■ Data to process:

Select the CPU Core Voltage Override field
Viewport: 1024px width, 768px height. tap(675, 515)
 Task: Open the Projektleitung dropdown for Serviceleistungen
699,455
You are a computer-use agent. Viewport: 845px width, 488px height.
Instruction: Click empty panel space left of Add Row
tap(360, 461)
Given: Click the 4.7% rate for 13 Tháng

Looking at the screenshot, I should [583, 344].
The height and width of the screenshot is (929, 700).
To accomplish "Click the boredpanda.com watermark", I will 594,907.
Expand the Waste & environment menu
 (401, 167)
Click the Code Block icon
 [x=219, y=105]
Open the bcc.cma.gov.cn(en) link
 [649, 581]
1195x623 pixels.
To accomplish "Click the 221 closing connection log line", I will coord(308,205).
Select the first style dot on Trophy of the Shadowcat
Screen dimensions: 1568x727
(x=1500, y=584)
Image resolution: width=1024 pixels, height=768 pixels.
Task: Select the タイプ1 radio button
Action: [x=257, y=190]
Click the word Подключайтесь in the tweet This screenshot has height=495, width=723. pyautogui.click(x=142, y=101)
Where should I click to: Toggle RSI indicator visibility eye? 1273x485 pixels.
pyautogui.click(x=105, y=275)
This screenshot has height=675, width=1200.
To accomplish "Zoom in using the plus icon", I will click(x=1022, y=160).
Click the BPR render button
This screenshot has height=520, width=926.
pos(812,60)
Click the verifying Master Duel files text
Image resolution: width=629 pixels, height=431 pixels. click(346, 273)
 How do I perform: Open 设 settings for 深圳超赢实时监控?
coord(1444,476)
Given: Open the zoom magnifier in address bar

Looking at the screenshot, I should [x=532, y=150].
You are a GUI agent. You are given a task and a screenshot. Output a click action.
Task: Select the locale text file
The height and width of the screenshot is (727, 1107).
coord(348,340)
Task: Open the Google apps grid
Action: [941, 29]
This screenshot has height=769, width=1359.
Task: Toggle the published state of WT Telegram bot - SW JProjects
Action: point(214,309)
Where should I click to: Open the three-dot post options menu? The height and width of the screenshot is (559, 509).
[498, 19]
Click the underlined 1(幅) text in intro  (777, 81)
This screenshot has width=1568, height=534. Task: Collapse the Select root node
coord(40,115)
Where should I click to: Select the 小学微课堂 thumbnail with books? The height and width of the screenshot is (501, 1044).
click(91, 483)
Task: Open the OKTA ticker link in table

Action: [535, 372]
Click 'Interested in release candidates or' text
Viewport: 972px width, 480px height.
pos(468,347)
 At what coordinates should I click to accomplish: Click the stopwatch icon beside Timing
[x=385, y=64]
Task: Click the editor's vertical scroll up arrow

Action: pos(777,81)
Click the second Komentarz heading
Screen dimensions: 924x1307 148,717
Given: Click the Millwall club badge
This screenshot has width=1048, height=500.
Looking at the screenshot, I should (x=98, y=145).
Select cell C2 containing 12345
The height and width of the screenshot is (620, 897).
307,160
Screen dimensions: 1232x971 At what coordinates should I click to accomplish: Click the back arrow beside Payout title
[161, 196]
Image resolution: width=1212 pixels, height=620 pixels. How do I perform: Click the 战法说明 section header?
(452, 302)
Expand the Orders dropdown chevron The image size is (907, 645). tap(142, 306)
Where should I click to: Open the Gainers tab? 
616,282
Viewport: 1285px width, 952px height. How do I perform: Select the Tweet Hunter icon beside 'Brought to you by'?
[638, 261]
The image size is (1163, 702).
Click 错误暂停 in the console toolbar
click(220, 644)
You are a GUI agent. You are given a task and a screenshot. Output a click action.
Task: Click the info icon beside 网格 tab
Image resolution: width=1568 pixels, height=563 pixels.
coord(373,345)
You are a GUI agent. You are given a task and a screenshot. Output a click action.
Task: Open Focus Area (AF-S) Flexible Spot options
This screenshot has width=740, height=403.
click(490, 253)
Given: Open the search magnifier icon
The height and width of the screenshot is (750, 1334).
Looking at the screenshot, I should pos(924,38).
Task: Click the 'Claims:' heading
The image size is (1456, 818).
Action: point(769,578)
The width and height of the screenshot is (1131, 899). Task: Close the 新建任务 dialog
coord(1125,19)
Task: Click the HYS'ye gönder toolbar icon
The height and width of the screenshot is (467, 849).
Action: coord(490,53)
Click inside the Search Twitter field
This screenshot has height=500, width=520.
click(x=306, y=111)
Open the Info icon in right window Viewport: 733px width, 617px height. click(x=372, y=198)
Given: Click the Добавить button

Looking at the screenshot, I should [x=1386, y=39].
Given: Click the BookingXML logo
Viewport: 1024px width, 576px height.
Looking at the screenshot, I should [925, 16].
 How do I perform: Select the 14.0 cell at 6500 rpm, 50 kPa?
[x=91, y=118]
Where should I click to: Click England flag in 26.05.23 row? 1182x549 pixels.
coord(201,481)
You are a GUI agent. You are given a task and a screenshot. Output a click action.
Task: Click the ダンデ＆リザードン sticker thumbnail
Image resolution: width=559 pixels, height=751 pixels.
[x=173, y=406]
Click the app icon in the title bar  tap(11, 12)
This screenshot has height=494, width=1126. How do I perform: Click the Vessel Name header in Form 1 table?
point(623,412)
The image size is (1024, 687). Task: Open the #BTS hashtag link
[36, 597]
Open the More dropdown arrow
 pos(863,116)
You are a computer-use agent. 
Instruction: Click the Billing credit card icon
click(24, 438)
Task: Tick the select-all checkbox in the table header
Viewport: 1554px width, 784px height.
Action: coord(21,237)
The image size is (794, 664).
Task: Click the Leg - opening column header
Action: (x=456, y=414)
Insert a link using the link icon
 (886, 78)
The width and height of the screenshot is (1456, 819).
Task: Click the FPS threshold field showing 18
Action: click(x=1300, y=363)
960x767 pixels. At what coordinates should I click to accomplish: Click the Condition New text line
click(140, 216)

■ Directions: The lines from the one containing "Image resolution: width=559" through the end of the data are to be copied exactly, the first and last of them included.

■ Response below:
Image resolution: width=559 pixels, height=751 pixels.
[x=173, y=406]
Click the app icon in the title bar  tap(11, 12)
This screenshot has height=494, width=1126. How do I perform: Click the Vessel Name header in Form 1 table?
point(623,412)
The image size is (1024, 687). Task: Open the #BTS hashtag link
[36, 597]
Open the More dropdown arrow
 pos(863,116)
You are a computer-use agent. 
Instruction: Click the Billing credit card icon
click(24, 438)
Task: Tick the select-all checkbox in the table header
Viewport: 1554px width, 784px height.
Action: coord(21,237)
The image size is (794, 664).
Task: Click the Leg - opening column header
Action: (x=456, y=414)
Insert a link using the link icon
 (886, 78)
The width and height of the screenshot is (1456, 819).
Task: Click the FPS threshold field showing 18
Action: click(x=1300, y=363)
960x767 pixels. At what coordinates should I click to accomplish: Click the Condition New text line
click(140, 216)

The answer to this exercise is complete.